WHAT THE EXERCISE ASKS:
When you reach the line containing "This screenshot has width=1351, height=988." in the entries below, repeat it and each line after it exactly until the entries end.

RECORDS PROVIDED:
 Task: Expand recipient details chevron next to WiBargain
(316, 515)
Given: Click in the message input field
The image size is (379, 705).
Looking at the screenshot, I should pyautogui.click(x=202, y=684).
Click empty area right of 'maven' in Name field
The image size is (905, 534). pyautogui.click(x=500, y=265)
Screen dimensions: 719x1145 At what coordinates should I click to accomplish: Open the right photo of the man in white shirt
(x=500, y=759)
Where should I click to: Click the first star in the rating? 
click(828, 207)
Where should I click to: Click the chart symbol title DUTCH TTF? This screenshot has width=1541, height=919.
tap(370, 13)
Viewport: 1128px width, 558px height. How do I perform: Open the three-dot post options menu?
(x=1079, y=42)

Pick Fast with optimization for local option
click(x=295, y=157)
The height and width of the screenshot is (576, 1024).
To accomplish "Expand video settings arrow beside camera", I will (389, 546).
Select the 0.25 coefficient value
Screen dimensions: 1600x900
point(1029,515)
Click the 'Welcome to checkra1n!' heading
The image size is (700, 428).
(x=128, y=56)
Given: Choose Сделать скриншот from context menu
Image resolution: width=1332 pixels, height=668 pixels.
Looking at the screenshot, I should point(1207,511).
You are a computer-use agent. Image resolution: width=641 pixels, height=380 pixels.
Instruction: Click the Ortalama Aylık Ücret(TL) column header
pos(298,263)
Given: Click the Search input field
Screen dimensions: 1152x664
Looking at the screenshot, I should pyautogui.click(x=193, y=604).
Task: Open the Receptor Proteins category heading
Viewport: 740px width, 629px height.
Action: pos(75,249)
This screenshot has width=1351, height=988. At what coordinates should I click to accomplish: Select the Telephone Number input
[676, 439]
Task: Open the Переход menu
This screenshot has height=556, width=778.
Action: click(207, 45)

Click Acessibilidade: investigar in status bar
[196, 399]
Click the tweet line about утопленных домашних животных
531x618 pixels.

TASK SOLUTION:
This screenshot has width=1351, height=988. At what coordinates should I click to accomplish: Select the Telephone Number input
[676, 439]
Task: Open the Переход menu
This screenshot has height=556, width=778.
Action: click(207, 45)

Click Acessibilidade: investigar in status bar
[196, 399]
Click the tweet line about утопленных домашних животных
531x618 pixels.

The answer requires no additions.